§ **WORK ORDER**
Would you copy out each line of the records below that includes the word "dropdown"?
--------------------------------
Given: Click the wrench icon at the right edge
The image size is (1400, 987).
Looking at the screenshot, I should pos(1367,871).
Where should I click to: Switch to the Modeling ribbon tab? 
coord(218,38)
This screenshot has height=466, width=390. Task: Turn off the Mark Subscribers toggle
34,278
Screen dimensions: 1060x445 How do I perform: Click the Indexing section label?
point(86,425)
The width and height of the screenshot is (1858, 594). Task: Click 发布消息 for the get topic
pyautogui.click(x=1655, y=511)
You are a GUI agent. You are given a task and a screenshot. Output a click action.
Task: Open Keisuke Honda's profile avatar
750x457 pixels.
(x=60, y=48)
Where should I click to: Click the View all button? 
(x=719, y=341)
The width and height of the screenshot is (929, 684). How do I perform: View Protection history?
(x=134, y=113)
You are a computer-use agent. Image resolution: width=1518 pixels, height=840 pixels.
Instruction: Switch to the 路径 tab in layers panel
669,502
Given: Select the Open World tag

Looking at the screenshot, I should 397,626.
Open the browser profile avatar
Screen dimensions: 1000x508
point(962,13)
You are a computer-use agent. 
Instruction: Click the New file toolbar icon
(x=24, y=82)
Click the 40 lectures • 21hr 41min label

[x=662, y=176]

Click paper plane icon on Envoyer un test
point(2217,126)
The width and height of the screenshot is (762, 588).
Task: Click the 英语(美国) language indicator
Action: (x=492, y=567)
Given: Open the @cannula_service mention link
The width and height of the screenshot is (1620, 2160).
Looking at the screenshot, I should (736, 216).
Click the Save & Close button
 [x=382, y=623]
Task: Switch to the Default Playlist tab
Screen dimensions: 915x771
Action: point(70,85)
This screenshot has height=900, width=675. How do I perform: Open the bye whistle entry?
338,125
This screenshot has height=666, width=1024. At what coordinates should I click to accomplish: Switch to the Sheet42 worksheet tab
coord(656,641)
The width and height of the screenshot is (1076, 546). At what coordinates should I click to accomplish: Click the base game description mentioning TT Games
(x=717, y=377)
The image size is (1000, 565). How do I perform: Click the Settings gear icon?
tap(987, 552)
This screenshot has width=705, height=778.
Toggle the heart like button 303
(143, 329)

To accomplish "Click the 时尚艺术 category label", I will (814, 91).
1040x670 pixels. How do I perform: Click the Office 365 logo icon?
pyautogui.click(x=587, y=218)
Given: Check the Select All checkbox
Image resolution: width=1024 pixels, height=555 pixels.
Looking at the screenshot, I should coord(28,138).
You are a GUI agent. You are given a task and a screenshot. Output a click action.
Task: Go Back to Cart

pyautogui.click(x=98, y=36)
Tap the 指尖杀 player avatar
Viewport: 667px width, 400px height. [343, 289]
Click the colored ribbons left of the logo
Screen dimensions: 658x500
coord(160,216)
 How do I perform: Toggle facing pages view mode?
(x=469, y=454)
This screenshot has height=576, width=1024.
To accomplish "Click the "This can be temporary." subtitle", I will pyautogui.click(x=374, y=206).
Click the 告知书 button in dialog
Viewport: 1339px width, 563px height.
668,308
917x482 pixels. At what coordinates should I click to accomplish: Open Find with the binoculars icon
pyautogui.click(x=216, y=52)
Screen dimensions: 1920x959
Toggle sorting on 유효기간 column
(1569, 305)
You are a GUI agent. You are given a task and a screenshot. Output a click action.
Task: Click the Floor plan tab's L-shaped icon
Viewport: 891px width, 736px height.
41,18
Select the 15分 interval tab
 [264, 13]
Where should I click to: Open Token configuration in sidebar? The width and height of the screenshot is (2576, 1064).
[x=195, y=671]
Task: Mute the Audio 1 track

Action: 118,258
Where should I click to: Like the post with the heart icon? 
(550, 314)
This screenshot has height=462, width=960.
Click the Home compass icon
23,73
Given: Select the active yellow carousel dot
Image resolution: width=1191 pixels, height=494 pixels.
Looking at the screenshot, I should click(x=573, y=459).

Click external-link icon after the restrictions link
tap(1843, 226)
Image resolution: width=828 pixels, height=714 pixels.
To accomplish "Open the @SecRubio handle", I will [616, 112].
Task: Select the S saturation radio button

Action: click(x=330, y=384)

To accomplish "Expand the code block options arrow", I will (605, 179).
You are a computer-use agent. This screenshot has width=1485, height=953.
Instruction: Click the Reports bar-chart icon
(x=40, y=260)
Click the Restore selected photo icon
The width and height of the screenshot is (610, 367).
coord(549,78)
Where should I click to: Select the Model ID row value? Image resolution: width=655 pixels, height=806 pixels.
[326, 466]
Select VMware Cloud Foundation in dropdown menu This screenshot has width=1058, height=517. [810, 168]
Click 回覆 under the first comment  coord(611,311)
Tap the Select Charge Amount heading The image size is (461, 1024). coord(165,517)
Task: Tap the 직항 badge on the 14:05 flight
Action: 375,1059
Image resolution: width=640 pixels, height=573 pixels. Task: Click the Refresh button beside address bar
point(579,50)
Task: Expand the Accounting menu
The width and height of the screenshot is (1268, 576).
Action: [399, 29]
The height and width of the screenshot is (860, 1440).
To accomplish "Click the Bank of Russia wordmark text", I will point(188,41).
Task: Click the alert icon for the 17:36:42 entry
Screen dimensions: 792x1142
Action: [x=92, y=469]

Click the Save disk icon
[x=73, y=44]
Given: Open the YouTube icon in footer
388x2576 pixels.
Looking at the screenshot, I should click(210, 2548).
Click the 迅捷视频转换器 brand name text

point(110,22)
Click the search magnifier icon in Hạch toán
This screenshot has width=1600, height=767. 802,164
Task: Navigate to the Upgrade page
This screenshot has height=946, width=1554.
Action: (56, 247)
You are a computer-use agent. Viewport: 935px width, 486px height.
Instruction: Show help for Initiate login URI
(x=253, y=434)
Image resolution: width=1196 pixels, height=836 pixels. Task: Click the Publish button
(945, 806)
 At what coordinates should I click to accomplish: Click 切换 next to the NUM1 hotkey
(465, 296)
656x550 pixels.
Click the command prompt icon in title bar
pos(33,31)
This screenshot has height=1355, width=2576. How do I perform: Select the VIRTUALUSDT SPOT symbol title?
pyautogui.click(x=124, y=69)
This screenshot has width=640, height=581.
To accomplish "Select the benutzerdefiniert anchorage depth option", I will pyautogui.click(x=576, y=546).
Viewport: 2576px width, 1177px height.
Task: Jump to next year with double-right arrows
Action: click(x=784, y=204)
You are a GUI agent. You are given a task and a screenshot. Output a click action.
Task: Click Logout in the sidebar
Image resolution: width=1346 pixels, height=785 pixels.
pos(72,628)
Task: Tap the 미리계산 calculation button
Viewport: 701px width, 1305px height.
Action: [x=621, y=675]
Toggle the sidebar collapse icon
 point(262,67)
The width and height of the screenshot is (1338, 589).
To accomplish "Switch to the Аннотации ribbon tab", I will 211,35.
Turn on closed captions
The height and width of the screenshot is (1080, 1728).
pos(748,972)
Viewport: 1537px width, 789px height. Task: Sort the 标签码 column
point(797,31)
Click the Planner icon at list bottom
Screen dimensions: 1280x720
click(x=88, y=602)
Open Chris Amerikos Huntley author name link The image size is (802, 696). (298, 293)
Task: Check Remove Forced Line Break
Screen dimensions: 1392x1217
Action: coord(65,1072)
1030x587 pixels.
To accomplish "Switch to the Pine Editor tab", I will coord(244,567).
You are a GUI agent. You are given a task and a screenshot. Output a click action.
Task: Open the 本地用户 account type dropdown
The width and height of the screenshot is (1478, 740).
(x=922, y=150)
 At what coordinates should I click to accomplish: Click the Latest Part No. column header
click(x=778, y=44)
--------------------------------
§ **REPLY**
Select VMware Cloud Foundation in dropdown menu This screenshot has width=1058, height=517. [810, 168]
Task: Open the 本地用户 account type dropdown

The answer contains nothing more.